--- Available data ---
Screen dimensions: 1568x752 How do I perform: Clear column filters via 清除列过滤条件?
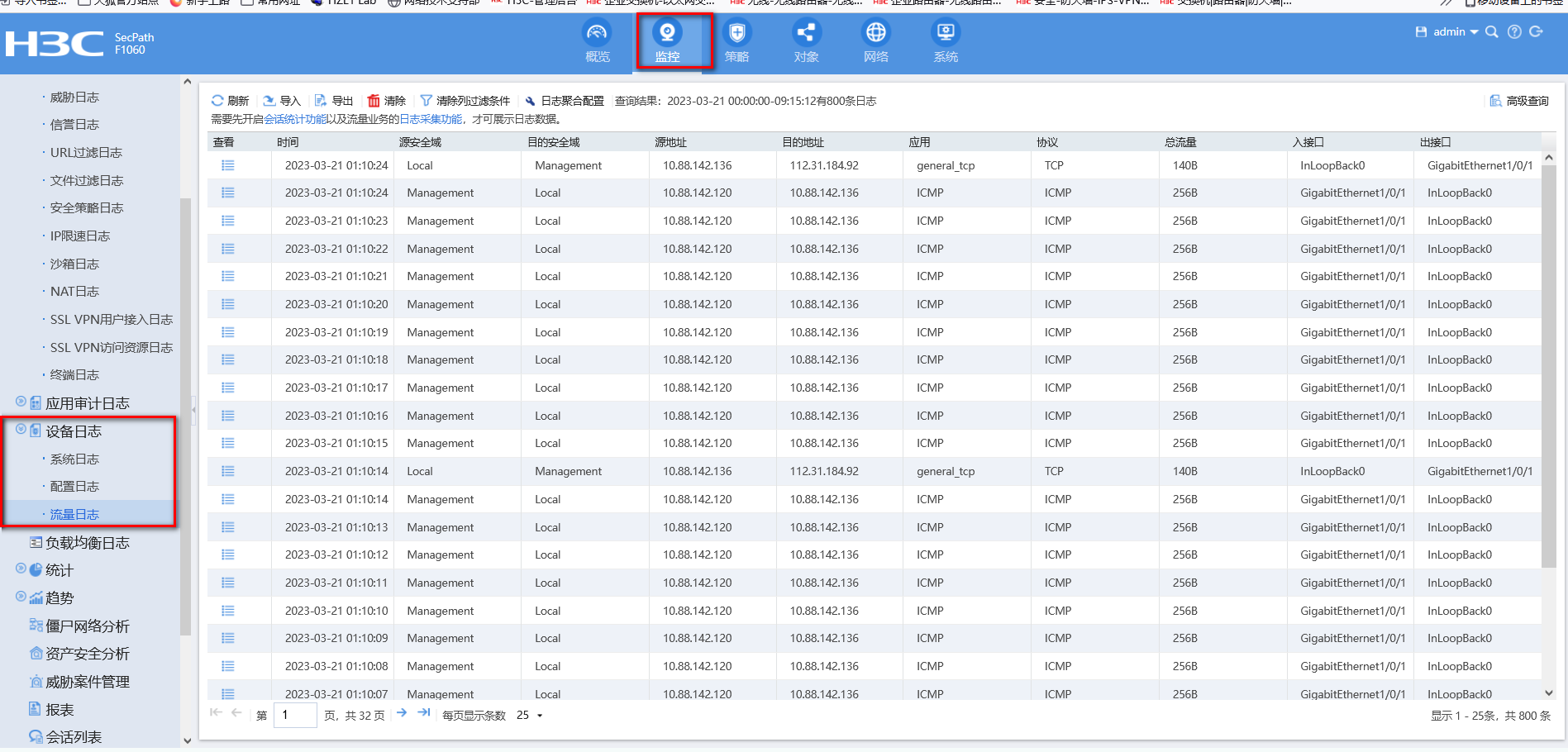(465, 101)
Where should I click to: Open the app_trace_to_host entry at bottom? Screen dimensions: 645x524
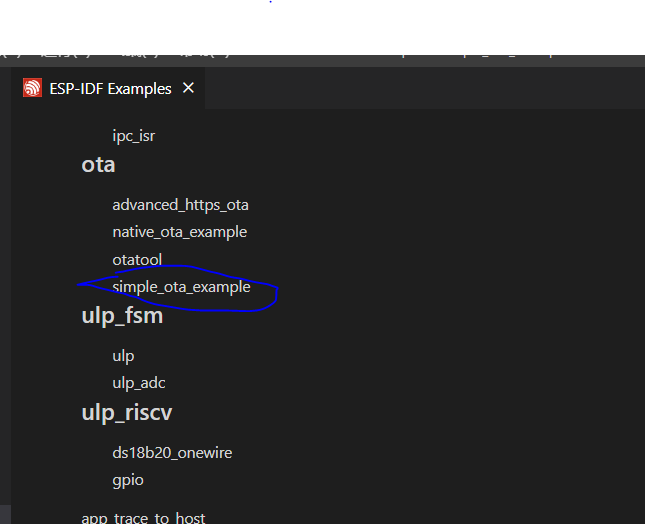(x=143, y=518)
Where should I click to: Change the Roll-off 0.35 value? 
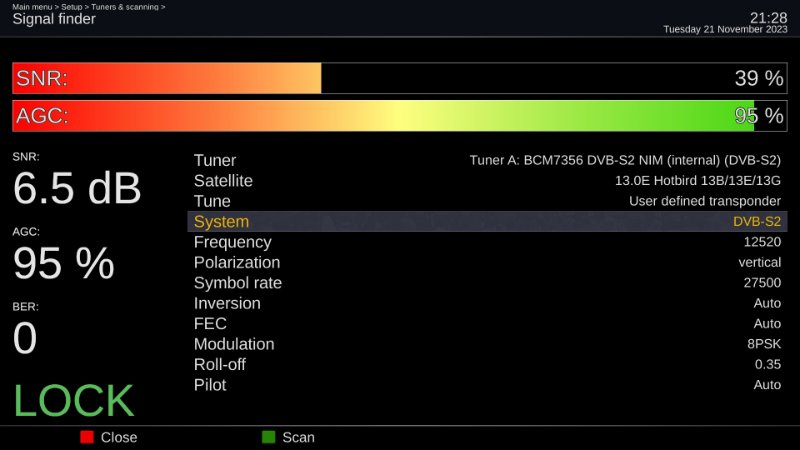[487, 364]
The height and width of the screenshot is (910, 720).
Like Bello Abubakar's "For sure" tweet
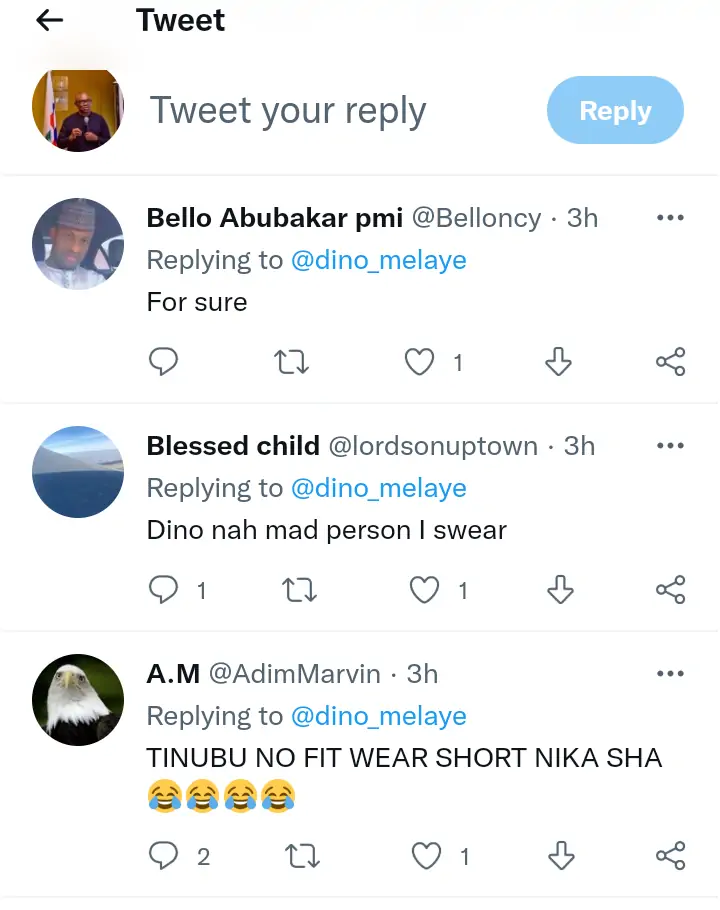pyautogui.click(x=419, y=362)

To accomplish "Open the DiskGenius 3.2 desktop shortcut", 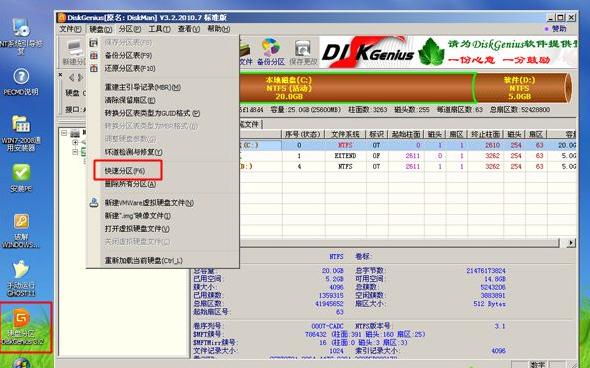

--- Exercise aim ---
Repeat verbatim all the material, but not the pictures.

--- Response to this exercise ---
Screen dimensions: 1568x752 How do I perform: Clear column filters via 清除列过滤条件?
(465, 101)
Where should I click to: Open the app_trace_to_host entry at bottom? Screen dimensions: 645x524
(x=143, y=518)
Where should I click to: Change the Roll-off 0.35 value? 
[487, 364]
The height and width of the screenshot is (910, 720).
Like Bello Abubakar's "For sure" tweet
pyautogui.click(x=419, y=362)

To accomplish "Open the DiskGenius 3.2 desktop shortcut", 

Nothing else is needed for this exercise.